■ PROBLEM STATEMENT: Among the lines below, restate word for word only those from the line with "You are a GUI" through the line with "Screen dimensions: 1024x788", with both end lines kept.

═════ SOURCE DATA ═════

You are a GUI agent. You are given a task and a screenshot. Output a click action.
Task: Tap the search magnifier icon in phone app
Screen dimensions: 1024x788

═════
═════ SOURCE DATA ═════

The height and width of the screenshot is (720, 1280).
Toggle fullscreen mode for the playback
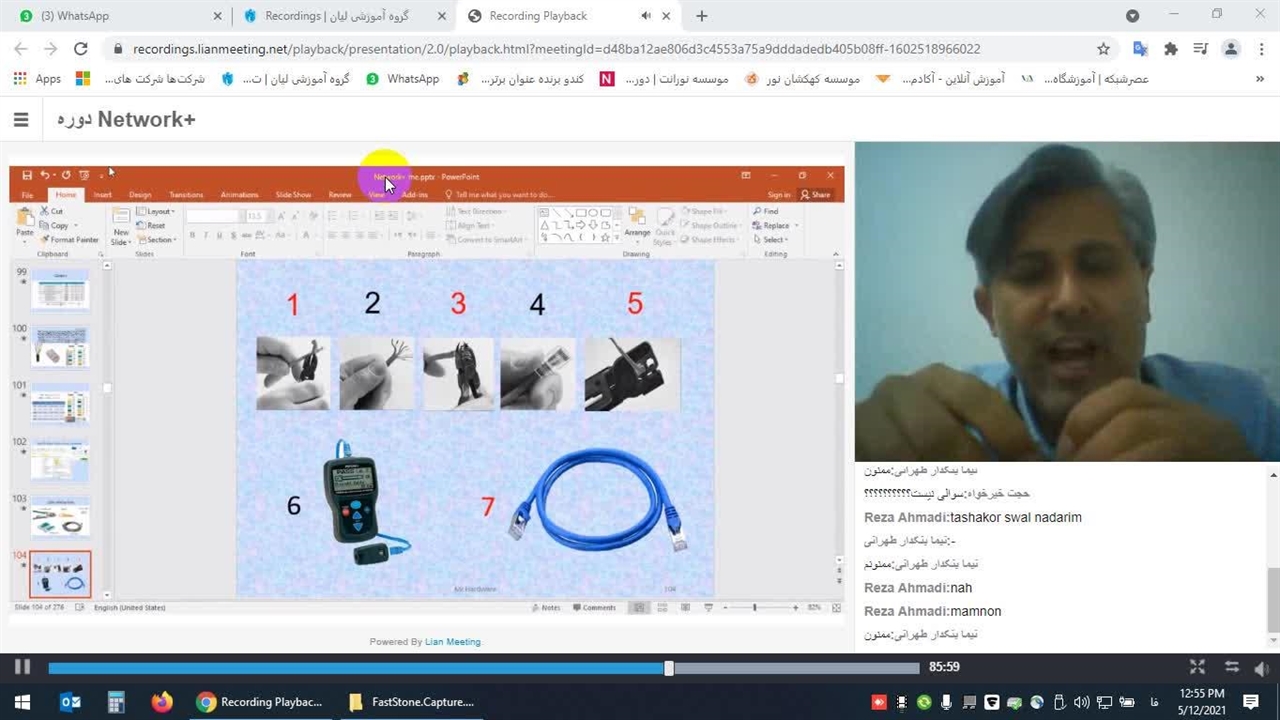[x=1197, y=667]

═════

■ EXPECTED ANSWER:
You are a GUI agent. You are given a task and a screenshot. Output a click action.
Task: Tap the search magnifier icon in phone app
Screen dimensions: 1024x788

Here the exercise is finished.